Desde hace un tiempo surgen nuevas ideas de fiscalización del automóvil. Se paga por comprarlo (el impuesto de matriculación), por tenerlo (el impuesto de vehículos de tracción mecánica) y por circular (el impuesto de hidrocarburos). Estas tasas hacen que las diferentes administraciones ingresen dinero, porque son Ayuntamientos, Comunidades Autonómas y Estado los que recaudan todo o parte de cada tributo.

Y ojo, no es una cantidad menor. En 2018 se recaudaron 29.973 millones de euros del sector del automóvil, un 6,1% más en comparación a 2017. Es una cifra que ningún gobierno, del color que sea, puede dejar escapar para que le cuadren sus presupuestos. Pero es cierto que, ante los cambios que se avecinan de cara al advenimiento del coche eléctrico, se piensan fórmulas para reorganizar los tributos (muchos ligados a emisiones, caballos fiscales y consumo de combustible, todos inexistentes con coches eléctricos.

Desde la Fundación Alternativas, organización que se define como progresista (cercana al PSOE) nos llega informe sobre los impuestos energéticos en España, con especial atención al automóvil y su peso dentro del sistema tributario español. Ha sido elaborado por dos catedráticos, Xavier Labandeira, de la Universidad de Vigo, y José Labeaga, de la UNED.

Su apuesta, un impuesto global

El Impuesto Global y Automático sobre los Vehículos (IGAV) debería, en opinión de estos expertos, sustituir a los de circulación y de matriculación. Por eso sería global, porque se aplicaría a todo el mundo. Y automático porque implicaría aplicar tecnologías de geolocalización.

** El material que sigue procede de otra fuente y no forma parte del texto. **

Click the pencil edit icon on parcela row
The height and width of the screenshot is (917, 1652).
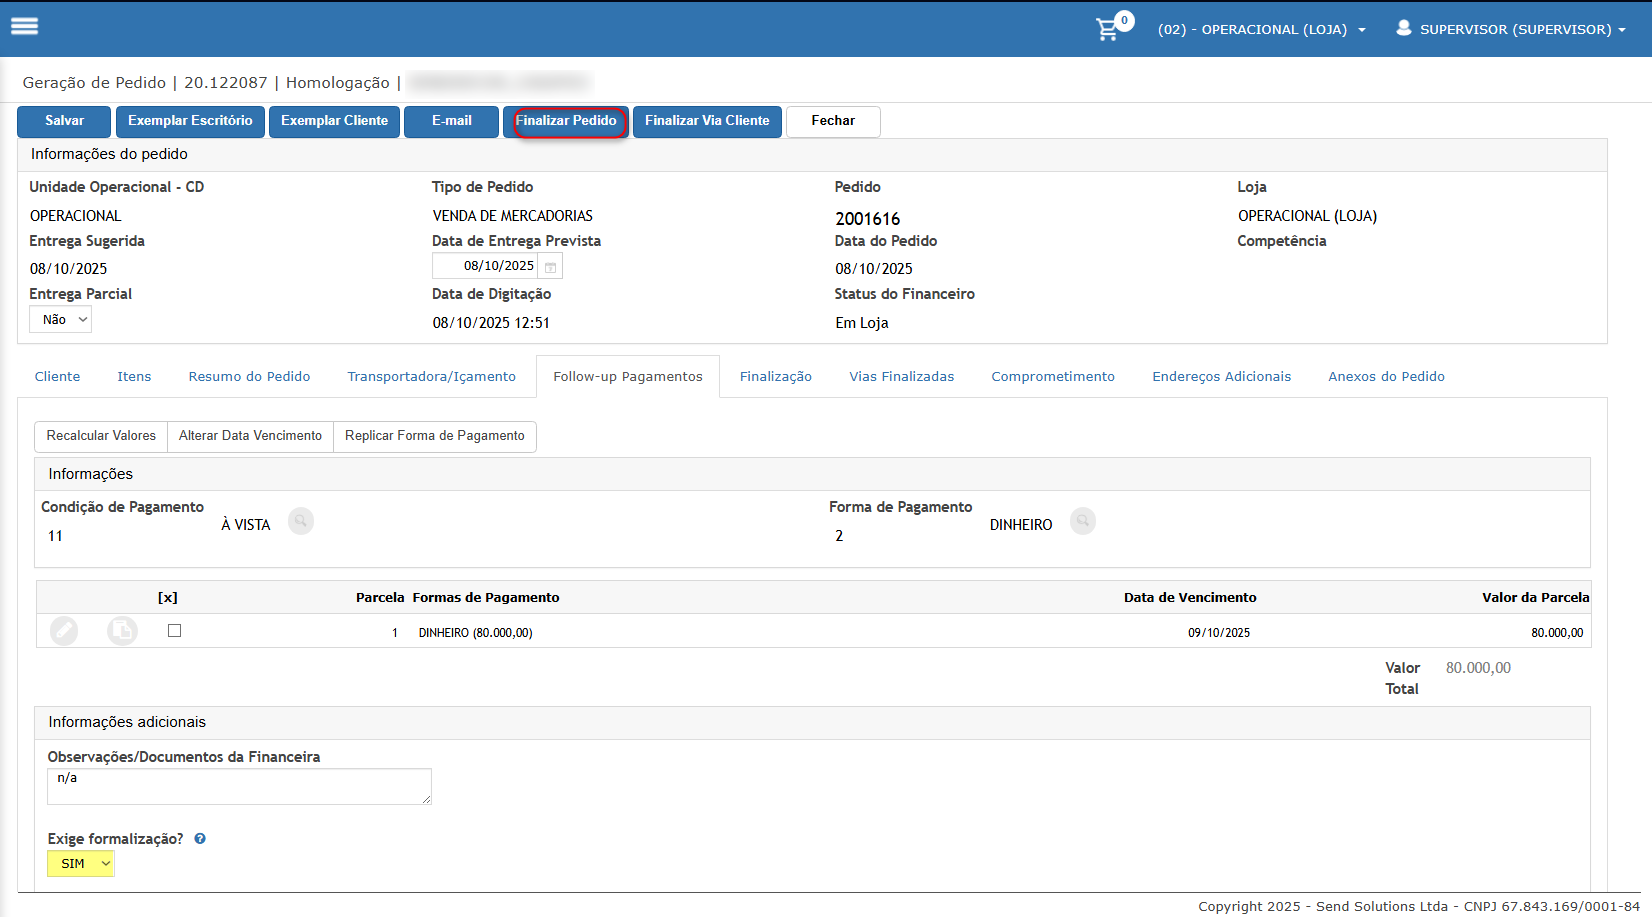pyautogui.click(x=64, y=631)
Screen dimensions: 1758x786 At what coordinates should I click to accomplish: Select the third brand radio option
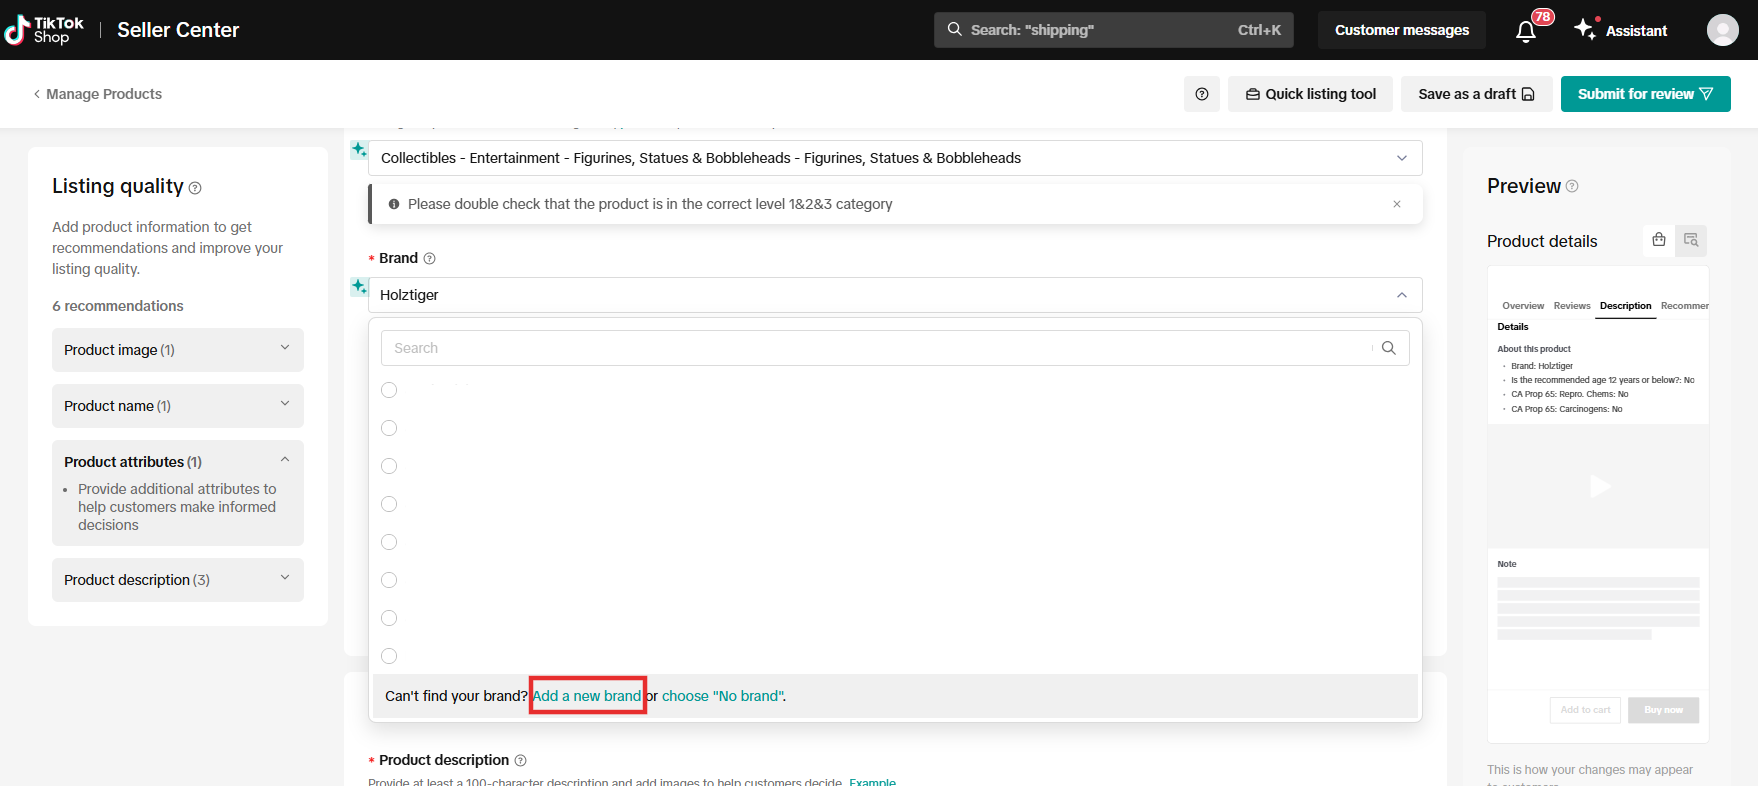(x=389, y=466)
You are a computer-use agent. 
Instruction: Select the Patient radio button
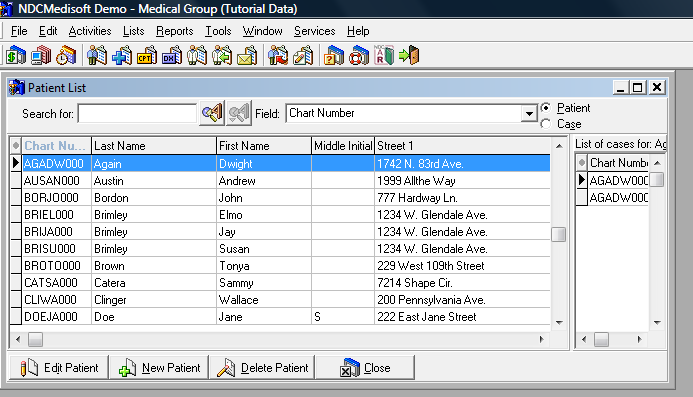click(x=546, y=108)
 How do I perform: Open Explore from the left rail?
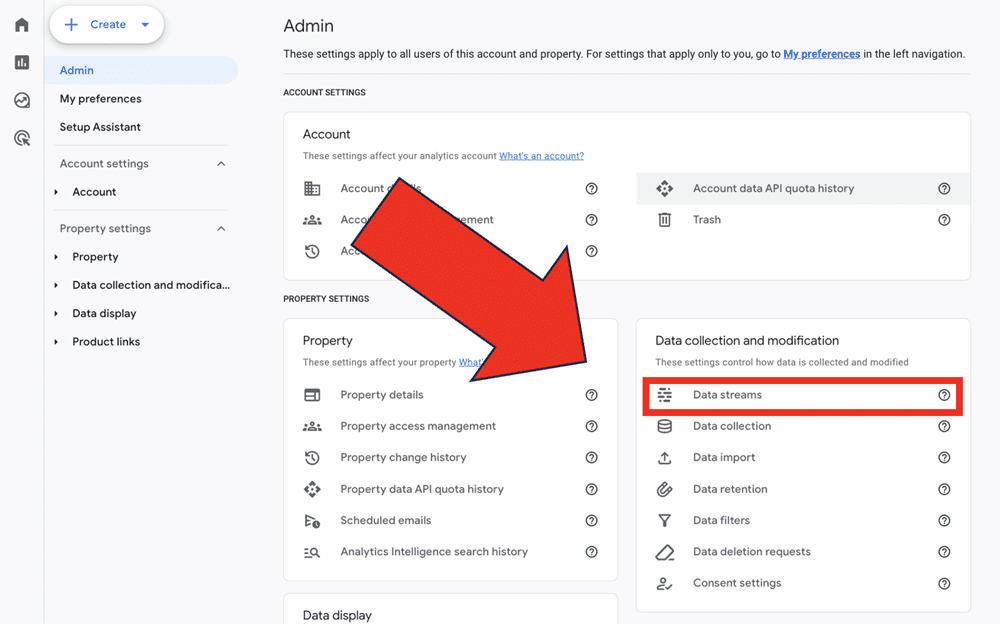click(21, 100)
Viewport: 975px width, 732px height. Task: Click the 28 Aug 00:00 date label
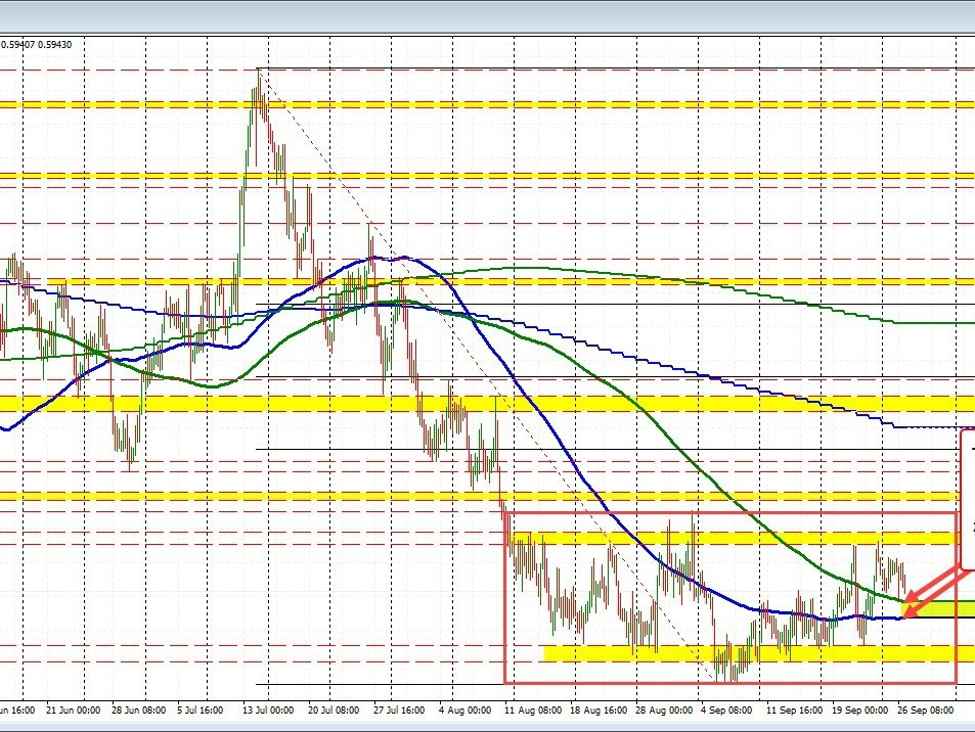tap(664, 709)
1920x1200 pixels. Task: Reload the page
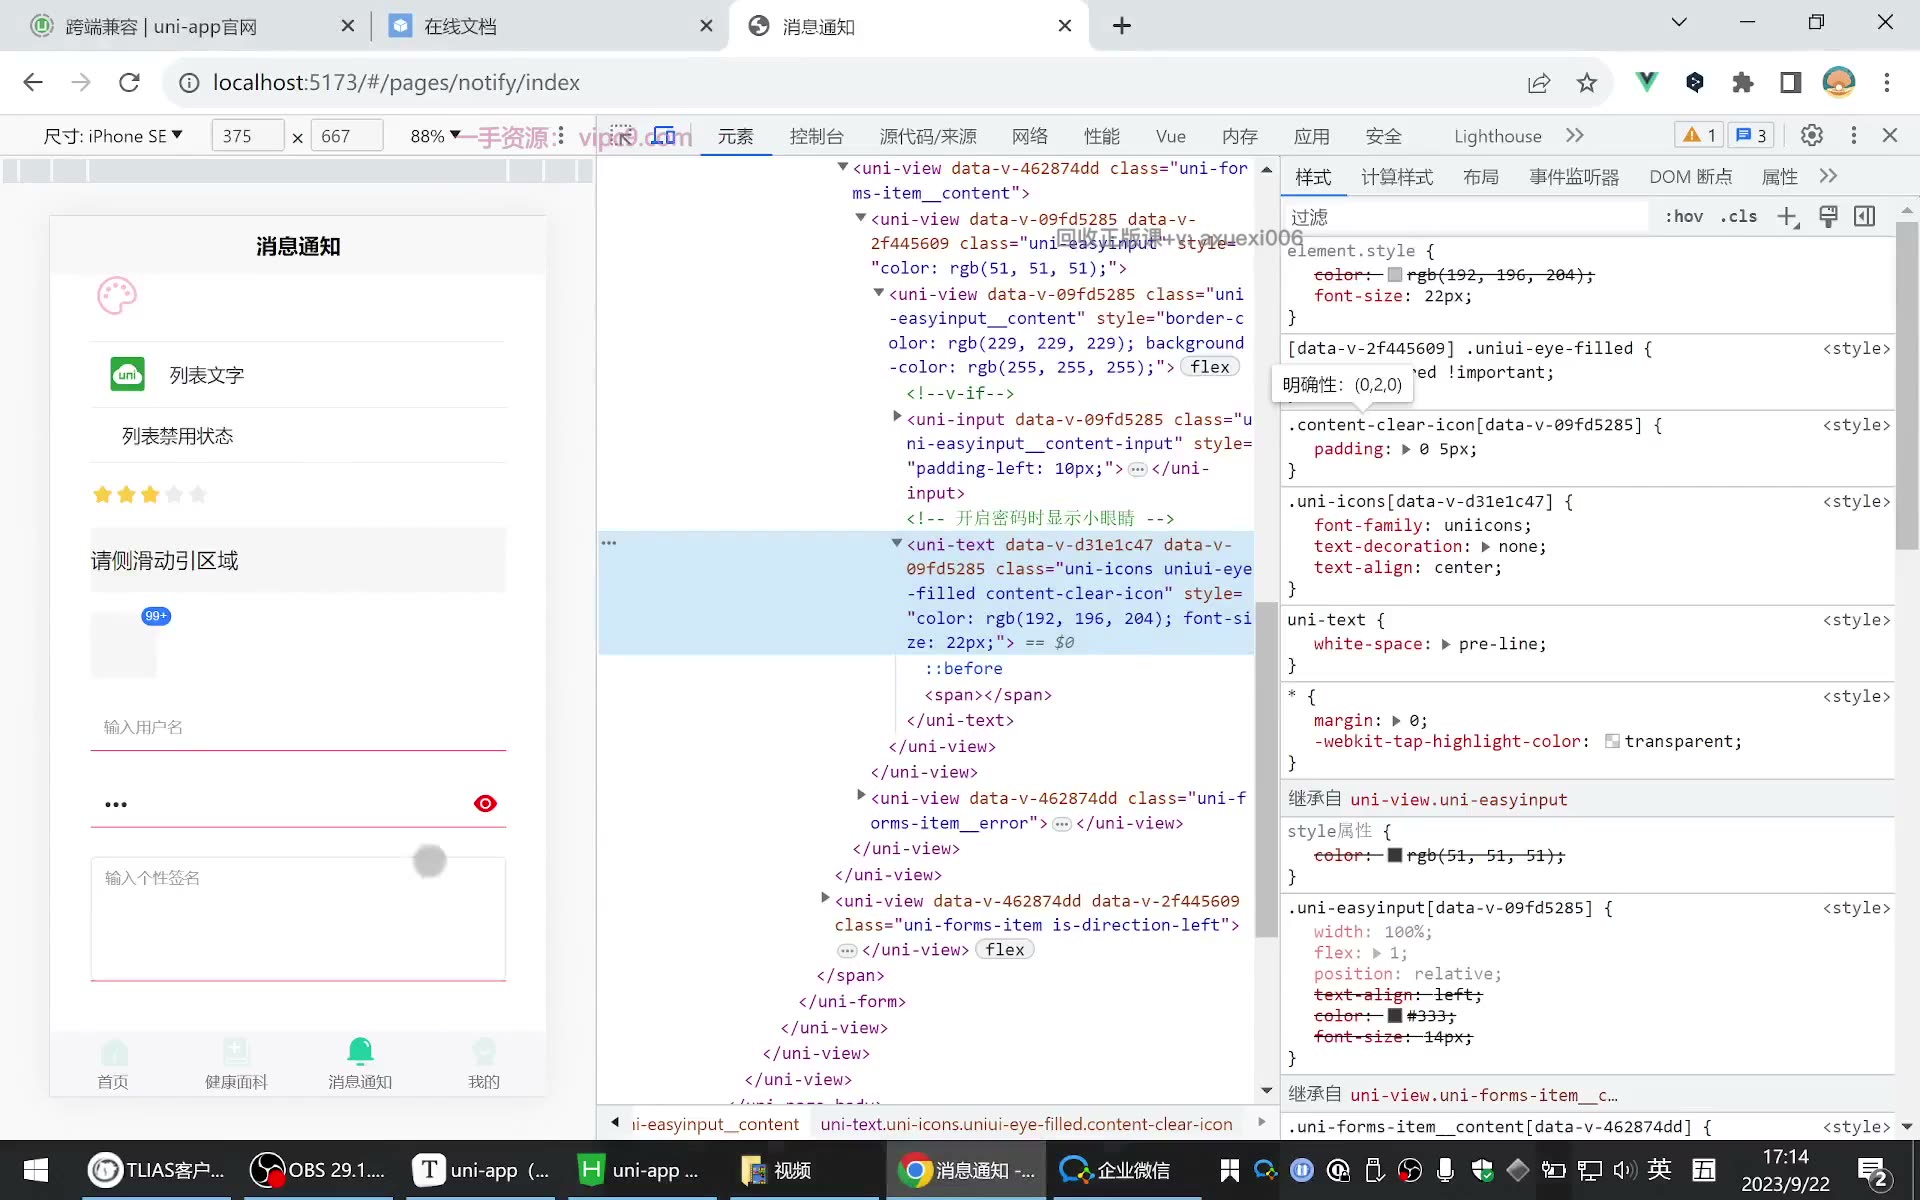[129, 83]
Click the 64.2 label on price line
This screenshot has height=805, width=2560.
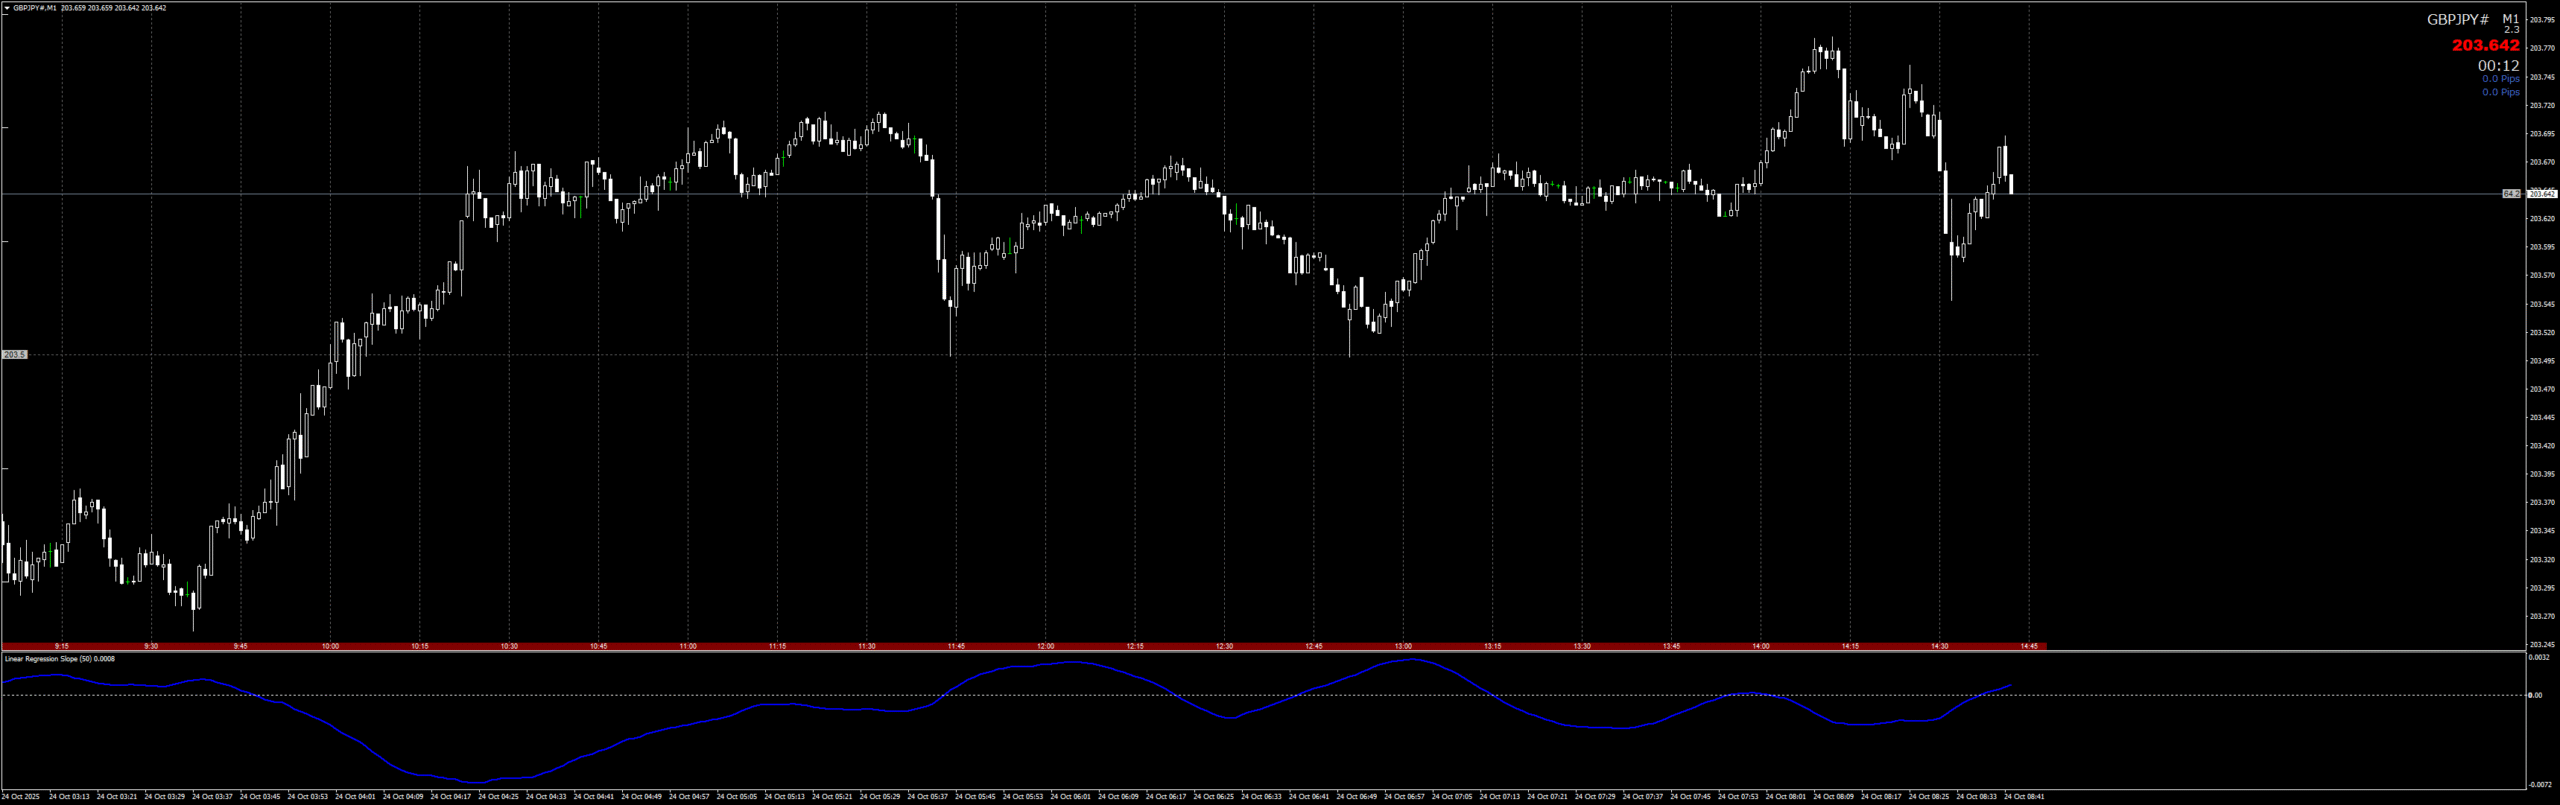pos(2511,194)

Las tarifas impositivas serían distintas en función del tipo de vehículo y de la zona geográfica (hay algunas externalidades locales específicas) y se gravarían diferentes cosas:

  • Peaje de acceso a determinadas zonas o infraestructuras
  • Distancia recorrida y tipos variables en función del uso horario.

Este nuevo gravamen penalizaría de este modo los “costes externos” de los vehículos (contaminación y uso de infraestructura) más allá del carburante, lo que supone una carga extra para los automovilistas con menos recursos (tienen los vehículos que más consumen aunque los usen en zonas muy acotadas).

Más allá de que el impuesto pueda o no ser aplicado (incluso con una mayoría absoluta que tiene pocos visos de producirse tardaría en apicarse), hay otros detalles del estudio que sí tienen su miga:

Igualdad de impuestos diesel/gasolina

Tan sólo igualando los impuestos de la gasolina y el diésel, se podrían recaudar 2.600 millones de euros extra, al tiempo que bajaría un 1,6% del consumo de ambos combustibles, algo que también se traduciría en una disminución de las emisiones de CO2. Si, además se equiparasen los precios a los del resto de países de Europa, se lograrían unos 10.000 millones de euros extra de recaudación.

Hace tiempo explicamos por qué un diésel consume menos que un gasolina. Por eso (generalizando), emiten menos emisiones de CO2 por km. El problema radica en que los impuestos se establecen sobre los litros consumidos y no sobre la distancia recorrida. Como el diésel permite circular más, acaba produciendo más emisiones por litro, tanto de CO2 como de otras partículas contaminantes.

camiones autonomos Daimler

El problema, según estos expertos se dió al fijar los impuestos en función de la cantidad de combustible y no de la distancia recorrida con él. Así, se fomentó el transporte por carretera, que genera ruido, congestión y gasta la infraestructura más rápidamente. No tiene sentido, en su opinión, incentivar este combustible vía impositica.

Por si fuera poco, estos impuestos calculados por litro de carburante no se ajustan a la inflación. Los autores del estudio indican que, “en términos reales estos impuestos se han reducido entre un 4,7% para la gasolina y un 2,3% para el diésel” en los últimos años.